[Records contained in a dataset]
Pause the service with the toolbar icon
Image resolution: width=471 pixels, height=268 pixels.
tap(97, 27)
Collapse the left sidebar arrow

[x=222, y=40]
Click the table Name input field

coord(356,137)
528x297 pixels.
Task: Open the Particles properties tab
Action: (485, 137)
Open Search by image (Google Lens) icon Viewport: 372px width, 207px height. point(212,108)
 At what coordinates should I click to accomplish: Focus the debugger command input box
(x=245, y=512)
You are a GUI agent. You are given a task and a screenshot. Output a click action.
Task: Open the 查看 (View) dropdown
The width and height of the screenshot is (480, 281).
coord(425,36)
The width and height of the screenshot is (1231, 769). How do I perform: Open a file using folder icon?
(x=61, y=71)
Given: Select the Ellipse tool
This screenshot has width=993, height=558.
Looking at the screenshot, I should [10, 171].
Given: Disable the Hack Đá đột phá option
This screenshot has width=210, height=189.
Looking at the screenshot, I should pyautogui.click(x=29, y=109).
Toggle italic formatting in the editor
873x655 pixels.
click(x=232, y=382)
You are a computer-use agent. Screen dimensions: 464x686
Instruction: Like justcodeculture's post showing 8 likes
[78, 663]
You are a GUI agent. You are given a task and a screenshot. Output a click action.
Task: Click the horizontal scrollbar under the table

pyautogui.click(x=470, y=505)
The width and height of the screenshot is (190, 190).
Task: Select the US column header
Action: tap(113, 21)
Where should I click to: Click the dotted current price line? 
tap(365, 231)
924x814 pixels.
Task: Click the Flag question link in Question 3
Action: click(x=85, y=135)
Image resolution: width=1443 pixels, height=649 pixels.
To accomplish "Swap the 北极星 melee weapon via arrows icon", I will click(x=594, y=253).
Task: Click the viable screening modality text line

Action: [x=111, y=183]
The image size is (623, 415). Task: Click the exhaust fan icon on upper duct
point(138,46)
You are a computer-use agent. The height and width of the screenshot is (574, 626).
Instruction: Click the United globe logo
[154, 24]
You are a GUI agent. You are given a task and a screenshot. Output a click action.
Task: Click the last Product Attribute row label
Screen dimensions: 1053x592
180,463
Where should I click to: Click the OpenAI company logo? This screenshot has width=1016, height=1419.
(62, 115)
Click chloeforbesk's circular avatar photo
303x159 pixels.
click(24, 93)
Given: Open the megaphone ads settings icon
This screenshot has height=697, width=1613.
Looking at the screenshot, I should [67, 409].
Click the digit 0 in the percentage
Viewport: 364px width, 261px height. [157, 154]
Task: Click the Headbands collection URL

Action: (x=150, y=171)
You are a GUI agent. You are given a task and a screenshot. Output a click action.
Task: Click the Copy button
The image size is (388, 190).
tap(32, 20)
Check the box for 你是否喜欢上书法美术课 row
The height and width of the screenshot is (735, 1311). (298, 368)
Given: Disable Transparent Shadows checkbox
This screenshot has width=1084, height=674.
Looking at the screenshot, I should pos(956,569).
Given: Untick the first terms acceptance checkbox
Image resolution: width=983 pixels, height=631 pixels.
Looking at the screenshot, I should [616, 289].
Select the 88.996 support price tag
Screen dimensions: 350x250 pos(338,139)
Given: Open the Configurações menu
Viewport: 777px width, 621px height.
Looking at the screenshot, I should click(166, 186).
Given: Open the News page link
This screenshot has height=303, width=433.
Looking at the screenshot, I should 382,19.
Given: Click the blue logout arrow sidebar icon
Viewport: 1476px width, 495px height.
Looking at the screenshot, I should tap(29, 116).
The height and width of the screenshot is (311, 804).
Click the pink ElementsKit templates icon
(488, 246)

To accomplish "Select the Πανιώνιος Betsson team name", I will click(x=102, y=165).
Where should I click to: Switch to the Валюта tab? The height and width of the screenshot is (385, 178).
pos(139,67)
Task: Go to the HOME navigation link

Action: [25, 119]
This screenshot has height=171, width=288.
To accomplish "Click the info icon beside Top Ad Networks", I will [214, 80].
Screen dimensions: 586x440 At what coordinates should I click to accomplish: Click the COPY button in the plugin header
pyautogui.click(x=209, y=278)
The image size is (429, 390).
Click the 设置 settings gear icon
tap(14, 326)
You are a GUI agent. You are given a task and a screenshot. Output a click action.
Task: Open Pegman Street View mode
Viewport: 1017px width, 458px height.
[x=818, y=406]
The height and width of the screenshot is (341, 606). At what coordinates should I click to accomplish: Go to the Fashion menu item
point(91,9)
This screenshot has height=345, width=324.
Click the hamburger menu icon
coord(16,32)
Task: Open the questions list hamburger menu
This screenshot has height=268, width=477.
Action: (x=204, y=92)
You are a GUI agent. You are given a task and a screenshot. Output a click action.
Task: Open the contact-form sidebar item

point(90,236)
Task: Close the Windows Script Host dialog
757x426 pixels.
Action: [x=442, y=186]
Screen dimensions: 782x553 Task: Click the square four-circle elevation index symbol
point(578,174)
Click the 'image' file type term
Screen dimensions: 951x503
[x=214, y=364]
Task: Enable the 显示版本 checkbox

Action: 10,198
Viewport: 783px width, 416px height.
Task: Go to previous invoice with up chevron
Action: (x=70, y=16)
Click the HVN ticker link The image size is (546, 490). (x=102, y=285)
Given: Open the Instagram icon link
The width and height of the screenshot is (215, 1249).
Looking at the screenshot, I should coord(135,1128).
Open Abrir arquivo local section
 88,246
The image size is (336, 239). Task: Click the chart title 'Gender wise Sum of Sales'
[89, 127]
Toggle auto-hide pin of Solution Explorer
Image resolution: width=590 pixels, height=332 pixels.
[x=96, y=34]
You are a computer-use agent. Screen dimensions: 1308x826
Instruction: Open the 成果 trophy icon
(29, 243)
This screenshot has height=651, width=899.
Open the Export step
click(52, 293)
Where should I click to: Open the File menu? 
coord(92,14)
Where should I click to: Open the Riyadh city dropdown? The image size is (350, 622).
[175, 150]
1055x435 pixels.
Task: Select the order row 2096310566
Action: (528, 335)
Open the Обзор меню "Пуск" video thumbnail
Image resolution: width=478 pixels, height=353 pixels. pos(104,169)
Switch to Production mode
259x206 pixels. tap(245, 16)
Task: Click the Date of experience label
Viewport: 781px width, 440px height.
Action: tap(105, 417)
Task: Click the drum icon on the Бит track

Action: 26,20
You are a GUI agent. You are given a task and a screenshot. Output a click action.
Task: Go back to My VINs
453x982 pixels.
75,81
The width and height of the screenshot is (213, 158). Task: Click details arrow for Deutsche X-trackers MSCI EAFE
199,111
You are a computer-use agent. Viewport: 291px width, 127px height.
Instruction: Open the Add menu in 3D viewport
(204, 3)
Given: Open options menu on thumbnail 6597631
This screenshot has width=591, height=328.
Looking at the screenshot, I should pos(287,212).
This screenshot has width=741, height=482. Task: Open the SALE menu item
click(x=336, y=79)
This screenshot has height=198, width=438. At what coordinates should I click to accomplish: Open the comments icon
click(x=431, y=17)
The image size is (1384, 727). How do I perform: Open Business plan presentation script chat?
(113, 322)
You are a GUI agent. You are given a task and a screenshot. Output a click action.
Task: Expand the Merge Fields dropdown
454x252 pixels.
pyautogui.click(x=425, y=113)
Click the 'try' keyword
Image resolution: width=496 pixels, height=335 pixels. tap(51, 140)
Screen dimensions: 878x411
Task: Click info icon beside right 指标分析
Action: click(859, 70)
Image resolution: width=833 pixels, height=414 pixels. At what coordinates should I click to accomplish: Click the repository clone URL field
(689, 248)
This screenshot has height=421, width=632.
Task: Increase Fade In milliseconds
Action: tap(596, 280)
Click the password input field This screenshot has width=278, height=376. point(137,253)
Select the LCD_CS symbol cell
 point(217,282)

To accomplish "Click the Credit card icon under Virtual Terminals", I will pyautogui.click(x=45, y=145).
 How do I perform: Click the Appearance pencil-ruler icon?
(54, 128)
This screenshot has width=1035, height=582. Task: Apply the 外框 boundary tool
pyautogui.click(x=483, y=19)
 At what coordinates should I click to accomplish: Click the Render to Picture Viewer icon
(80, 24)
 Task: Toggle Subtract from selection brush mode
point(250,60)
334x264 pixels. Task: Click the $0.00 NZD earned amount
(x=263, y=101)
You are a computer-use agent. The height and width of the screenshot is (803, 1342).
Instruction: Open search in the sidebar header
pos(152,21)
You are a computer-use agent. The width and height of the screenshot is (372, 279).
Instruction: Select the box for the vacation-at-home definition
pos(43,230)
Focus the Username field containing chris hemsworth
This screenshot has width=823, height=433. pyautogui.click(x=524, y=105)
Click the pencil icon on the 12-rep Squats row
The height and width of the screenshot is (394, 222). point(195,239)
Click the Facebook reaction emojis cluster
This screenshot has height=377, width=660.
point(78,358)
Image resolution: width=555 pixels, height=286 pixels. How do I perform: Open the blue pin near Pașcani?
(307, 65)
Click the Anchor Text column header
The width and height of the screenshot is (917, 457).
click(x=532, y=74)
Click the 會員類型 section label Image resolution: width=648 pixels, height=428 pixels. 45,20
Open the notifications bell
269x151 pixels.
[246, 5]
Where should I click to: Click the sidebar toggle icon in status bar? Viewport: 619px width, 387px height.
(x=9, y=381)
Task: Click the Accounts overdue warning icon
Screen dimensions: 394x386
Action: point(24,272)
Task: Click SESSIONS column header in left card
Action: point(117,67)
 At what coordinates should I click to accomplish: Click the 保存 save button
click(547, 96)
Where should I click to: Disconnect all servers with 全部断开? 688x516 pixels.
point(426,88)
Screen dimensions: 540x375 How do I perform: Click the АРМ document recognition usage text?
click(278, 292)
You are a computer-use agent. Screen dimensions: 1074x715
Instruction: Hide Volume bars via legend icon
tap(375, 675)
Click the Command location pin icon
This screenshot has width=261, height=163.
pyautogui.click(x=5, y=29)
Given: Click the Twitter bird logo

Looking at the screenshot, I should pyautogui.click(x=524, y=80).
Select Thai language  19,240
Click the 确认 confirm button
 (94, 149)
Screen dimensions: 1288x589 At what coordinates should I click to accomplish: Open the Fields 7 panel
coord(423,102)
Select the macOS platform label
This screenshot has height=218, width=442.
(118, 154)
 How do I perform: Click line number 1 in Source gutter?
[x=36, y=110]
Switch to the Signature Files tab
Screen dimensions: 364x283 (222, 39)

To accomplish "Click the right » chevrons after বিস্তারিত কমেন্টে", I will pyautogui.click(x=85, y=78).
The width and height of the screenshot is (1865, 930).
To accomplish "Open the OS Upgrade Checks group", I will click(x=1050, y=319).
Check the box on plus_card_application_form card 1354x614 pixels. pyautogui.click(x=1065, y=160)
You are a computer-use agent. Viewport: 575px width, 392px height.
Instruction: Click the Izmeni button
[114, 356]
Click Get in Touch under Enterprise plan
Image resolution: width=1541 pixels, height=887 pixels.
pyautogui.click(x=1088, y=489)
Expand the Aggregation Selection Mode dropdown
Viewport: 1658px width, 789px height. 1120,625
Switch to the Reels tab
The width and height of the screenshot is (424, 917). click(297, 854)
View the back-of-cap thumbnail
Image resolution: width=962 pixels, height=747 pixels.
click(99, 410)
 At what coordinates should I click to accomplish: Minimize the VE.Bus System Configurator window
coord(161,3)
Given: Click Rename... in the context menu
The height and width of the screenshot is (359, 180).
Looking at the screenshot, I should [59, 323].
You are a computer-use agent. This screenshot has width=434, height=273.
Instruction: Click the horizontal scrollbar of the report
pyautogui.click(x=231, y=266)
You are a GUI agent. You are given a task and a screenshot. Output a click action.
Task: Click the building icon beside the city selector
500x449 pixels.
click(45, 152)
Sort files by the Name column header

Task prompt - Reproduce exactly the section above that begins at the line containing "You are a computer-use agent. Viewport: 291px" and ends at the line containing "You are a computer-use agent. The width", leaving out all other lines.

Completed task -
You are a computer-use agent. Viewport: 291px width, 127px height.
Instruction: Open the Add menu in 3D viewport
(204, 3)
Given: Open options menu on thumbnail 6597631
This screenshot has width=591, height=328.
Looking at the screenshot, I should pos(287,212).
This screenshot has width=741, height=482. Task: Open the SALE menu item
click(x=336, y=79)
This screenshot has height=198, width=438. At what coordinates should I click to accomplish: Open the comments icon
click(x=431, y=17)
The image size is (1384, 727). How do I perform: Open Business plan presentation script chat?
(113, 322)
You are a GUI agent. You are given a task and a screenshot. Output a click action.
Task: Expand the Merge Fields dropdown
454x252 pixels.
pyautogui.click(x=425, y=113)
Click the 'try' keyword
Image resolution: width=496 pixels, height=335 pixels. tap(51, 140)
Screen dimensions: 878x411
Task: Click info icon beside right 指标分析
Action: click(859, 70)
Image resolution: width=833 pixels, height=414 pixels. At what coordinates should I click to accomplish: Click the repository clone URL field
(689, 248)
This screenshot has height=421, width=632.
Task: Increase Fade In milliseconds
Action: tap(596, 280)
Click the password input field This screenshot has width=278, height=376. point(137,253)
Select the LCD_CS symbol cell
 point(217,282)

To accomplish "Click the Credit card icon under Virtual Terminals", I will pyautogui.click(x=45, y=145).
 How do I perform: Click the Appearance pencil-ruler icon?
(54, 128)
This screenshot has width=1035, height=582. Task: Apply the 外框 boundary tool
pyautogui.click(x=483, y=19)
 At what coordinates should I click to accomplish: Click the Render to Picture Viewer icon
(80, 24)
 Task: Toggle Subtract from selection brush mode
point(250,60)
334x264 pixels. Task: Click the $0.00 NZD earned amount
(x=263, y=101)
You are a computer-use agent. The height and width of the screenshot is (803, 1342).
Instruction: Open search in the sidebar header
pos(152,21)
You are a computer-use agent. The width and height of the screenshot is (372, 279).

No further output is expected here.